Quick Guide to Database Technologies
It's important to think about how the database technology you choose will be able to grow as the size of your data grows. Let's break it down.
Join the DZone community and get the full member experience.Join For Free
Database technology has seen rapid developments in the past two decades. Online analytical processing (OLAP), which gained prominence in the 1990s, gradually lost altitude in favor of in-memory databases at the start of the 21st century.
However, the requirements of modern business intelligence have set a challenge that in-memory databases will have a very difficult time responding to. This, in turn, has brought on the next generation of databases and querying: in-chip analytics. This newly developed technology makes use of the CPU, RAM, and disk storage in innovative ways in order to tackle the complexity and size of datasets that current BI software is forced to handle in order to provide effective insights to end users at a reasonable timeframe.
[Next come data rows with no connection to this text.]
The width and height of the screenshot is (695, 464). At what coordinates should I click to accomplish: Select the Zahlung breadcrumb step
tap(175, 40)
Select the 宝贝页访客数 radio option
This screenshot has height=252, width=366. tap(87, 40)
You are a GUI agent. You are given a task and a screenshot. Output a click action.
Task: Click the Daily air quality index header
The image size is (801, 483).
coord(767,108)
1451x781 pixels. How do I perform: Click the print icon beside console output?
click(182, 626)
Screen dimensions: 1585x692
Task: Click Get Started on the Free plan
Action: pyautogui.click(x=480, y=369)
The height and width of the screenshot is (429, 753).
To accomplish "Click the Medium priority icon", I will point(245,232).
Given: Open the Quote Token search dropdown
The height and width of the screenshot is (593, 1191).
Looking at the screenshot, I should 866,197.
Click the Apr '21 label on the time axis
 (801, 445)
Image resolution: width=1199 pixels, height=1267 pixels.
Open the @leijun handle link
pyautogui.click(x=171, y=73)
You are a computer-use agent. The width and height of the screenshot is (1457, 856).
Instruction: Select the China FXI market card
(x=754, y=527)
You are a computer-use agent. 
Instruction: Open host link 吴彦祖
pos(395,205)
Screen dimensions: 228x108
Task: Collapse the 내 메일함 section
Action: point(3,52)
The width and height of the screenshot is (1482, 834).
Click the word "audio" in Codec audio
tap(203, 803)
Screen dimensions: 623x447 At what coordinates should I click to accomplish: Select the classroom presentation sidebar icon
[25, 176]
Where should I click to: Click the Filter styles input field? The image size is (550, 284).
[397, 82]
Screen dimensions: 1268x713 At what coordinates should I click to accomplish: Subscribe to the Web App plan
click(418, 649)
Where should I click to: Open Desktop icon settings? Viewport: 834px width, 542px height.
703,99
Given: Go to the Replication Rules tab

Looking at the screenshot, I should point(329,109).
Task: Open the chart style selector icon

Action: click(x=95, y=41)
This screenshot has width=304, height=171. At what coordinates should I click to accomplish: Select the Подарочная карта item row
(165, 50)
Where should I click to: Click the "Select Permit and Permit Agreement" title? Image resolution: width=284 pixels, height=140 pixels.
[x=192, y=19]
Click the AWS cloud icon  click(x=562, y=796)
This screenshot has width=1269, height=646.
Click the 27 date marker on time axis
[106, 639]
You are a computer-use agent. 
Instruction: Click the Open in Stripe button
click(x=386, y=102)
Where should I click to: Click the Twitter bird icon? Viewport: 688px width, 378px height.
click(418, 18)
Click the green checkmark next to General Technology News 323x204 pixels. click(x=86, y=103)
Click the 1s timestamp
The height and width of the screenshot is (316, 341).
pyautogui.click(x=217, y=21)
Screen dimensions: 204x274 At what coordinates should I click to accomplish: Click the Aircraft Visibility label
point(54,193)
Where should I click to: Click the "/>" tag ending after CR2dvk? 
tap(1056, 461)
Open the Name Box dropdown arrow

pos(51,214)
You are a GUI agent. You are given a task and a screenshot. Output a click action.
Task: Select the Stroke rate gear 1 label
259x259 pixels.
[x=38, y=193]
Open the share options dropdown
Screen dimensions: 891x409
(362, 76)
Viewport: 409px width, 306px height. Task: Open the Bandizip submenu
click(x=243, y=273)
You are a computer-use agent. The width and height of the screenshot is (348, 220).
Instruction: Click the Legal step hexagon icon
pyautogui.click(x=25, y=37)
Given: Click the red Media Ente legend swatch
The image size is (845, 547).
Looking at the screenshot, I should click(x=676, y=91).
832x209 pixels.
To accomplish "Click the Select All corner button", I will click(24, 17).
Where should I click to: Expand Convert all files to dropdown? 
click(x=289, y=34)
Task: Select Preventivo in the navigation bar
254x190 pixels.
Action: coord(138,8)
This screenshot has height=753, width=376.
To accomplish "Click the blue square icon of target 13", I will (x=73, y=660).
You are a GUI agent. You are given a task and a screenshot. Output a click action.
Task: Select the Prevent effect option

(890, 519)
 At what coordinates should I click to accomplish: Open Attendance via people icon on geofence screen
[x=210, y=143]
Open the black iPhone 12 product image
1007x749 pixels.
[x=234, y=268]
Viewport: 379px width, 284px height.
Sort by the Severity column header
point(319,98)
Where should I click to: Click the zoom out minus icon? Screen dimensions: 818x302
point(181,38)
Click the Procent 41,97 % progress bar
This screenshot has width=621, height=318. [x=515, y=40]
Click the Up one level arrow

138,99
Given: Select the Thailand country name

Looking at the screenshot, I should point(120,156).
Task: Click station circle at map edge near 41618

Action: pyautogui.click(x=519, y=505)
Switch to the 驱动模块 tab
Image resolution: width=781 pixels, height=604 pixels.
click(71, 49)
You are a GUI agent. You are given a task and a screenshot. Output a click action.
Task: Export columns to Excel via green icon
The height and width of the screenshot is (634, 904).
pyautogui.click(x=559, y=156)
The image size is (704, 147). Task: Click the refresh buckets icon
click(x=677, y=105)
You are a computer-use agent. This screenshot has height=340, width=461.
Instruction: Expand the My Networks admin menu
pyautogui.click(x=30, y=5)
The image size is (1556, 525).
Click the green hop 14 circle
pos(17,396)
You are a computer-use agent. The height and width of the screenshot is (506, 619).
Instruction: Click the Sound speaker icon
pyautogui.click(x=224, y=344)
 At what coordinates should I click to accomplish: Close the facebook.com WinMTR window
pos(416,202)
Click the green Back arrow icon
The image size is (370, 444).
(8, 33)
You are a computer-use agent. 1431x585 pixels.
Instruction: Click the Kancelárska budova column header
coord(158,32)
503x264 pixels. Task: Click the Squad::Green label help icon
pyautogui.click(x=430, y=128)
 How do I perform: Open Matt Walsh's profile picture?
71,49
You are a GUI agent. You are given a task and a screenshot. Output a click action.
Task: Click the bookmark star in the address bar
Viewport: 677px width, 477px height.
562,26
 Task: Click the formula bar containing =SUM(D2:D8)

What Are Database Technologies?
Database technologies take information and store, organize, and process it in a way that enables users to easily and intuitively go back and find details they are searching for. Database technologies come in all shapes and sizes, from complex to simple and large to small. It's important to think about how the database technology you choose will be able to grow as the size of your data grows, as well as how it will interact with any software you use to query your data. Let's begin to break it down.
OLAP Cubes: Overview
OLAP technology provided a great basis for business intelligence 20 years ago but suffers from several limitations which make it a less than ideal fit for most modern BI projects. It allows users to receive quick answers to specific pre-defined queries but is resource intensive and problematic when it comes to larger data sets and ad-hoc querying.
An OLAP database converts table based datasets into multi-dimensional arrays called cubes in order to optimize querying and data retrieval. Users can then access specific dimensions of the data for analysis purposes.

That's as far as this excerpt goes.